Nesta semana, a catártica estreia de "Barbie" elevou esse pensamento num nível difícil de ser ultrapassado. Também produzida pela Warner, veja só, a trama escrita por Greta Gerwig e Noah Baumbach faz a boneca descobrir que sua existência não tornou o mundo num lugar perfeito. Para além das revoluções que causou com a imagem de uma "mulher dona de seu futuro", dedicada a infinitas profissões, sua ideia chegou neste século emparedada por também significar a opressão em torno de um padrão inalcançável de beleza.


A Mattel, co-produtora da história, usa esse questionamento para fazer uma auto-revisão de seu compromisso com uma "nova sociedade", procurando caminhos para lucrar com a inclusão de outros corpos. A "Barbie Esteriotipada", personagem de Margot Robbie, afinal, não pode mais ser a única imagem que lembramos quando falamos da boneca. Seja qual for o caminho para isso, a mesma indústria não pode ser debilitada ou pega de surpresa - para isso, toma a iniciativa.

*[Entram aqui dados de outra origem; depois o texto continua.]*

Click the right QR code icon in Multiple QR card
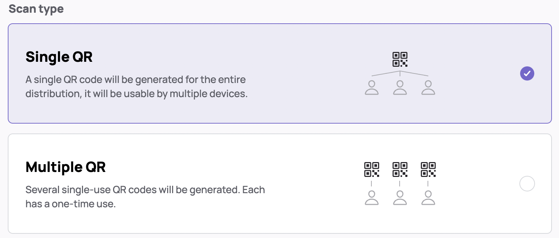 (428, 169)
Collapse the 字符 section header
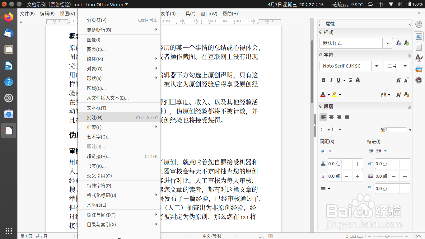 pyautogui.click(x=321, y=56)
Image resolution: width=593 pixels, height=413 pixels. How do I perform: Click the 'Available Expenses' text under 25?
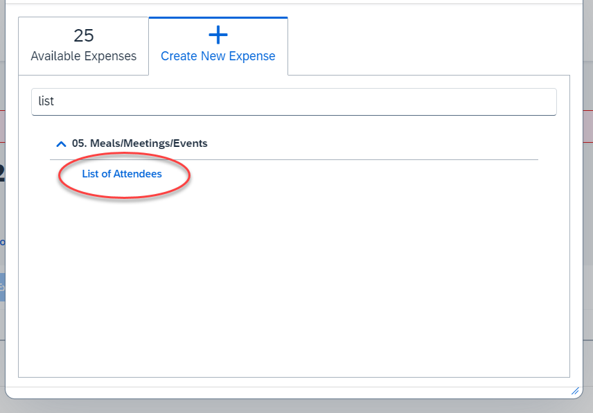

Acabei escrevendo esse texto após a provocação do Calebe Lopes ao pontuar a "importância da sabotagem na máquina hollywoodiana" nos lembrando de outros filmes que assim fizeram. Adicionar Matrix 4 à discussão é interessante justamente pelo filme ser uma resposta cáustica ao legado de uma ideia que, inclusive, inspira diretamente este Barbie de 2023. A repercussão do texto escrito por Fabiana Moraes para o The Intercept Brasil é tão provocador quanto, porque como "a crítica já está contratada", o ponto de origem compromete toda veracidade dessa mensagem - e se estamos assumindo que o filme, comicamente, também assume isso, os debates divergentes então precisam existir.

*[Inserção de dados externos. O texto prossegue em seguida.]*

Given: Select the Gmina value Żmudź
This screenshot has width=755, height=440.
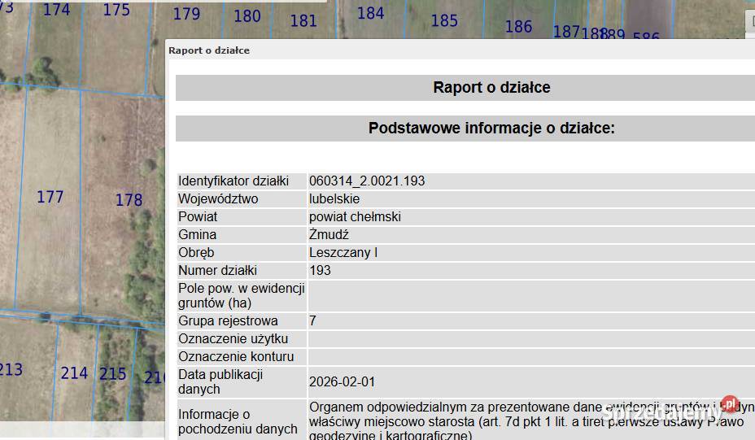Looking at the screenshot, I should [x=329, y=234].
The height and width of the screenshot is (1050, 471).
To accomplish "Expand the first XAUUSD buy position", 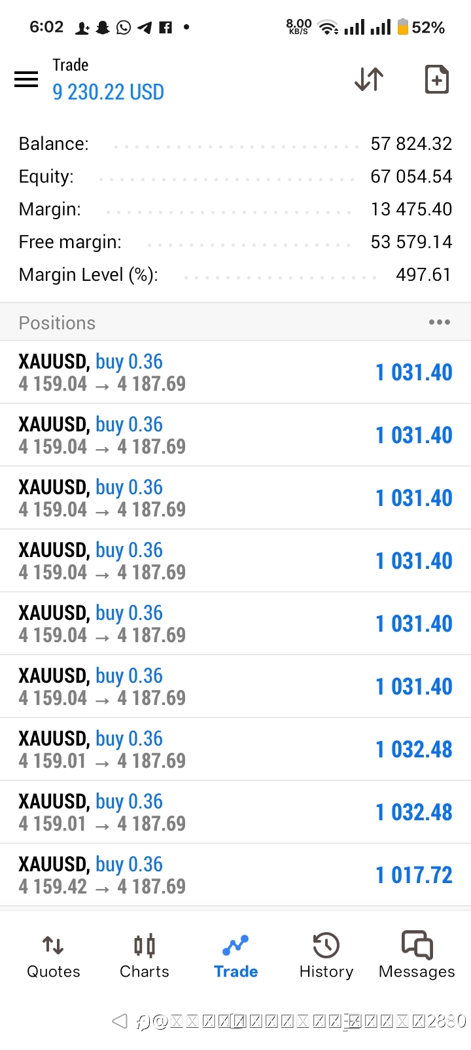I will click(236, 372).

É de uma ironia desastrosa - e por isso tão envolvente - que isso seja uma saída. Lana usa a ferramenta para encerrar a história, dando fim à eterna expectativa de ressurreição, de deturpação dos conceitos originais da revolução dos personagens memoráveis que construiu com a irmã Lilly. Já Greta usa para seu efeito reverso, projetando a boneca para uma nova conexão com os ideais de corpo e comportamento da atualidade, num projeto com tantos limites à vista. Mesmo com finalidades distantes, ambos projetos (Barbie e Matrix 4) são concebidos apenas na margem da manutenção de seus próprios controladores, construindo conceitos egoístas de "liberdade" porque precisam, inevitavelmente, serem vendidos.


Mas o que mantém esse jogo vivo e divertido é que nada é segredo. Esses filmes existem justamente para fazer essa alteração pública, trazendo sua audiência para uma espécie de "ouvidoria" com toda a franqueza de alguém que busca antecipar consequências para que não seja necessário mudar as estruturas comerciais. Por tudo isso que "Barbie" é curioso, convence, chacoalha, exigindo que as ditas transformações ideológicas aconteçam, mesmo que sob supervisão.

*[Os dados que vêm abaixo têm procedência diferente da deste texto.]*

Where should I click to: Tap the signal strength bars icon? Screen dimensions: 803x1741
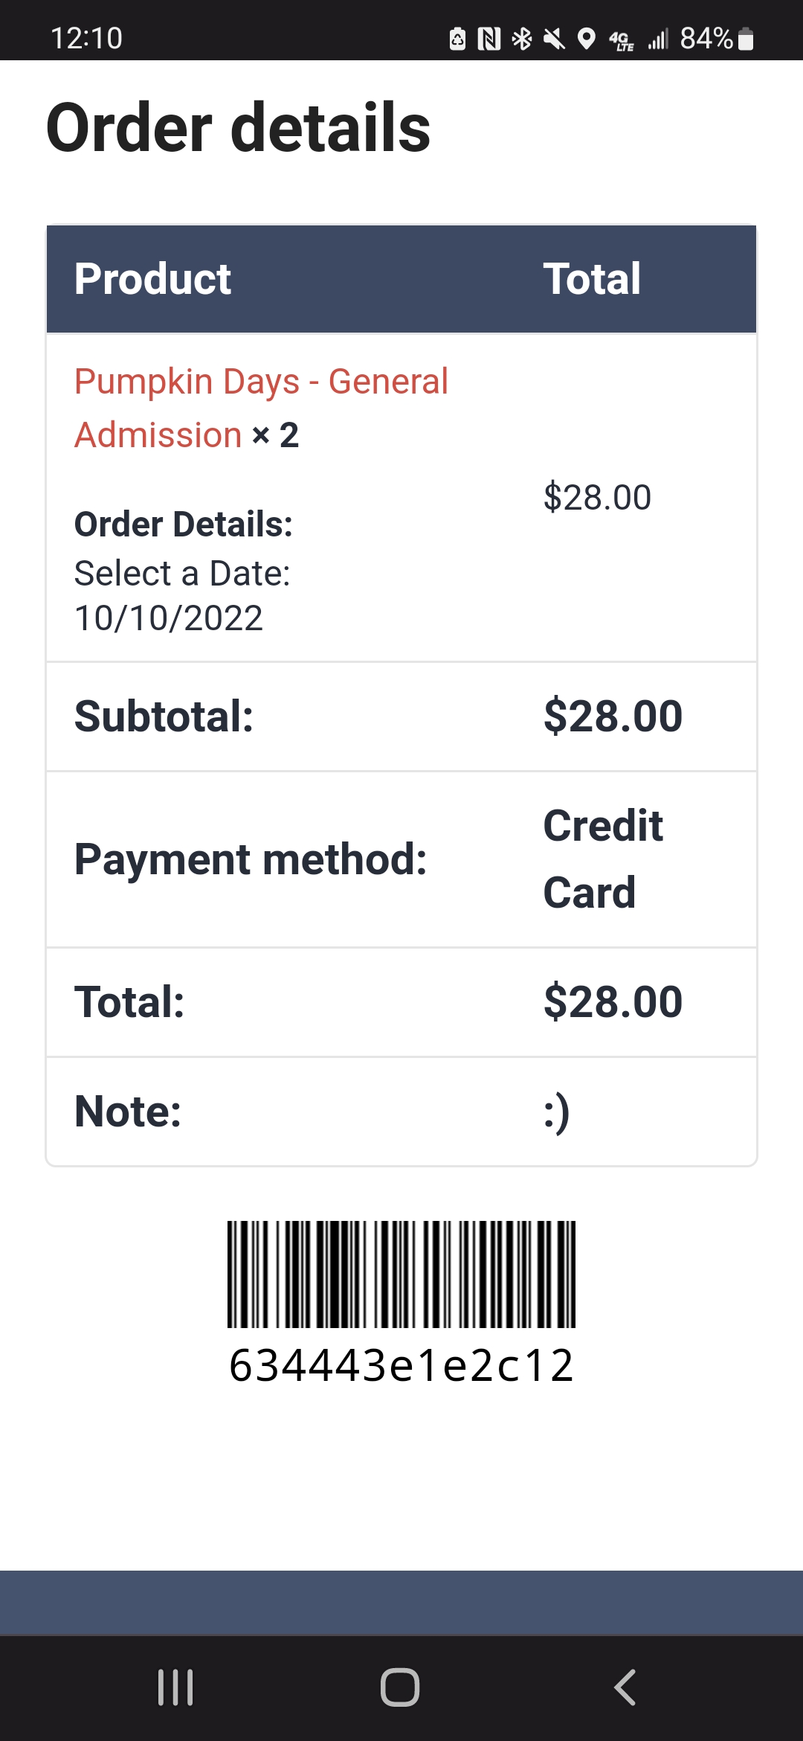658,39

"Matrix 4" insiste numa "história de amor" que revigora a metalinguagem contraditória de um filme que se faz obrigado a existir, especialmente por ele não ser o que seus fãs ou a "empresa-mãe" esperavam, moldando-se como ele mesmo uma falha na matrix dos blockbusters. É ainda mais sarcástico que Barbie porque chuta a revolução, a contraditória ressurreição, aceitando a óbvia constatação que os fãs de sagas norte-americanas preferem esquecer para viverem felizes: de que, para quem paga, absolutamente tudo não passa de um produto. Eu, claro, que tive minha adolescência formada por uma franquia de oito filmes que optou até por dividir seu último em dois para atingir o máximo do espetáculo, hoje, assistindo Barbie, não poderia estar mais ciente da contradição, do mergulho sem saída. A maior ironia, na verdade, é que esse texto, assim como o do Calebe e o da Fabiana, também já estavam todos previstos pela Mattel. Genial, então?